_Directions_: From the film commentary, copy everything from "We are now used" down to "a religious one." word for word.

_Text section_:
● ● ● ● ●
The essence of the task is to create a large enough structure to set off the simple revelation at the end, which is nevertheless shocking: Kurtz’s mind is capsized, and it’s received the best education and training America has to offer.

We are now used to academics and politicians with similar qualifications formulating theories similar to Kurtz’s “Commitment and Counter-Insurgency”. The meaning of the sacrificial bull is a religious one.

The existence of a five-hour workprint leaves one in hope that a finished film will be established by the director at some point, but it is truly functional in all respects, and sets a standard in any number of respects, notably in its editing and sound. Its use of special effects exposes Saving Private Ryan as a PR campaign.

Under duress, Coppola is said to have complained that too much money was available and spent in production. On the contrary, the expenditure looks absolutely correct, and nothing is lost in the released film.
● ● ● ● ●
_Supplied material_:
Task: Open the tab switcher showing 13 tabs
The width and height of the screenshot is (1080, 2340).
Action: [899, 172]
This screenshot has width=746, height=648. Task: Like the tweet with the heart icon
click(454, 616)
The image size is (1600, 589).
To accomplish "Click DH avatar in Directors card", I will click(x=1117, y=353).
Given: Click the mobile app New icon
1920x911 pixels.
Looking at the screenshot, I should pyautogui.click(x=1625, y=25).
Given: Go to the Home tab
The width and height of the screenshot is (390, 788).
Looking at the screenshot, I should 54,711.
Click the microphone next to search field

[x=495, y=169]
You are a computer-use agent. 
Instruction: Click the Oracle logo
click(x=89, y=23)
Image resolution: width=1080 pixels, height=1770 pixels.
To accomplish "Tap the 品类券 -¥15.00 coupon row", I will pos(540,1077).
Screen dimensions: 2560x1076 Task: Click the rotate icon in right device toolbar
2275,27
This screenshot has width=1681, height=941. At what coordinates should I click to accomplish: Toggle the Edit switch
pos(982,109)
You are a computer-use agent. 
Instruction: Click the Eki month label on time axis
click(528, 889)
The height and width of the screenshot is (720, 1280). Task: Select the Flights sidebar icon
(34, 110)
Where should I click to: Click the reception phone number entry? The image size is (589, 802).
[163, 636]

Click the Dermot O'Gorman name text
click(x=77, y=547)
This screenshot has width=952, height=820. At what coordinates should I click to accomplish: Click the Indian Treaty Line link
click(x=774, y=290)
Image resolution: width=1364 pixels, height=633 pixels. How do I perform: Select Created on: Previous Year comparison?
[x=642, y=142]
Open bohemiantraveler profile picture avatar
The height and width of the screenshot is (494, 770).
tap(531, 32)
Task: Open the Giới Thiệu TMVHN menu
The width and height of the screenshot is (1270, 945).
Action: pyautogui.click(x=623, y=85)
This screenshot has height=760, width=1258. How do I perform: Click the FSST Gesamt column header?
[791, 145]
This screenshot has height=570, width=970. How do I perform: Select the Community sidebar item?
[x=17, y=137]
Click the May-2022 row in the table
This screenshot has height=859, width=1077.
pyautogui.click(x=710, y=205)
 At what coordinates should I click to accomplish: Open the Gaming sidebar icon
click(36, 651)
● ● ● ● ●
_Answer area_:
We are now used to academics and politicians with similar qualifications formulating theories similar to Kurtz’s “Commitment and Counter-Insurgency”. The meaning of the sacrificial bull is a religious one.